In the entries that follow, find the line containing "Where should I" and the line containing "Select the Default game profile", then retype exactly the lines from the first through the second, pictures excluded.

[Records from a data collection]
⟨
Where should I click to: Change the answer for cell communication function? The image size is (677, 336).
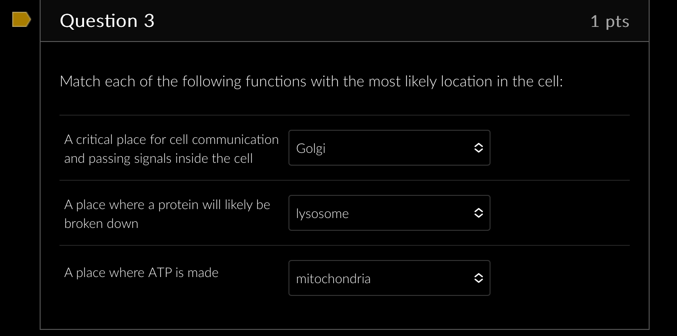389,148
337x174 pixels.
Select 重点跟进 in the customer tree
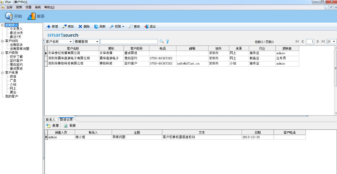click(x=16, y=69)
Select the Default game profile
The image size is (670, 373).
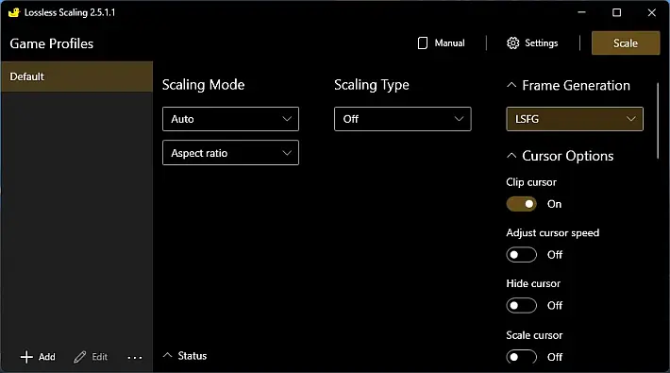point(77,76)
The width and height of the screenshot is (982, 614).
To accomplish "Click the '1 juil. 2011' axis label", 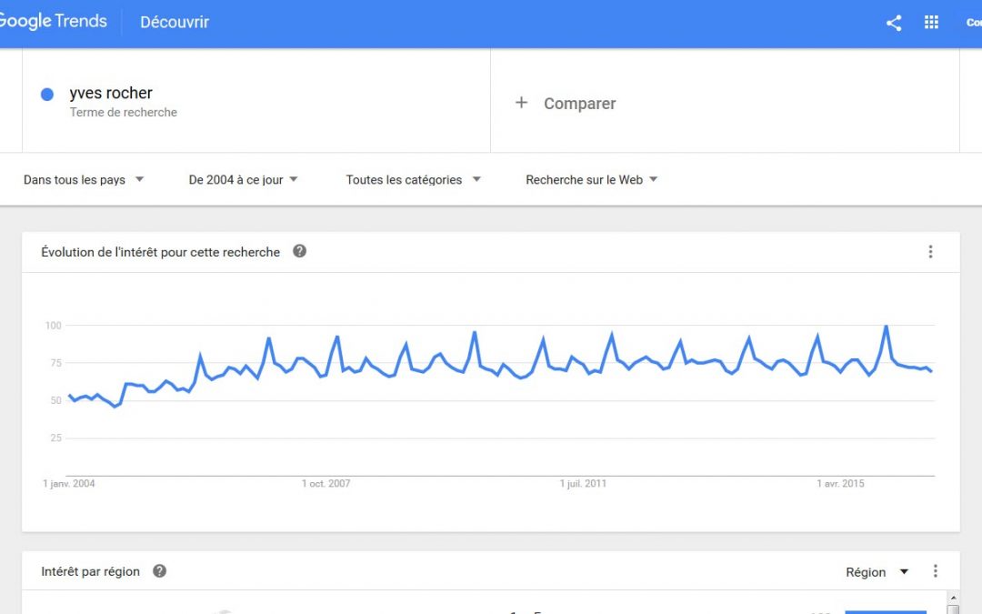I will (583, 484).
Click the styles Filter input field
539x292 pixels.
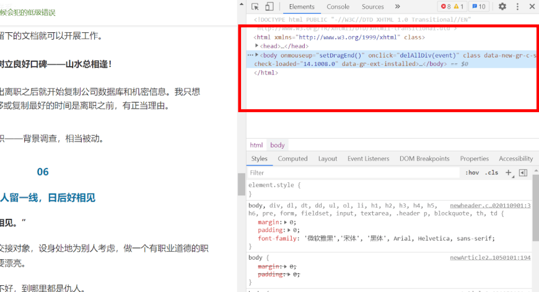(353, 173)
⟩
⟨
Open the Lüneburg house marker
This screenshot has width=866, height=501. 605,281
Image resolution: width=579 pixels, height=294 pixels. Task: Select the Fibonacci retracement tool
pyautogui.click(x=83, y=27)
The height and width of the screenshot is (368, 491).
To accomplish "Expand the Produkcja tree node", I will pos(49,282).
⟩
⟨
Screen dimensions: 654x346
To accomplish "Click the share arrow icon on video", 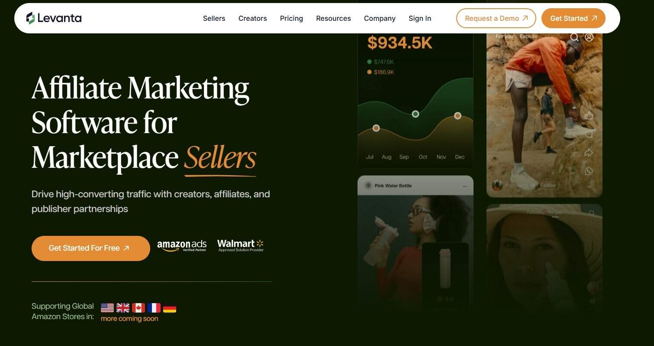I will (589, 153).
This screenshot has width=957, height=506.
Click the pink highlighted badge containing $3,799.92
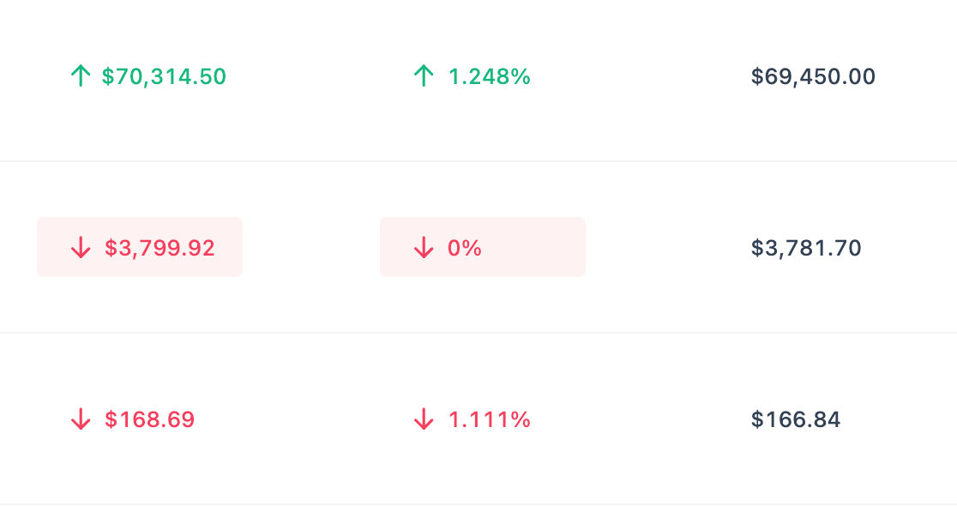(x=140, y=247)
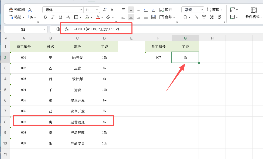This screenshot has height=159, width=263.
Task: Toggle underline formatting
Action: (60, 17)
⟩
■ **Output below**:
Where should I click to: Change the answer for cell communication function? The image size is (677, 336).
389,148
337x174 pixels.
Select 重点跟进 in the customer tree
click(x=16, y=69)
Select the Default game profile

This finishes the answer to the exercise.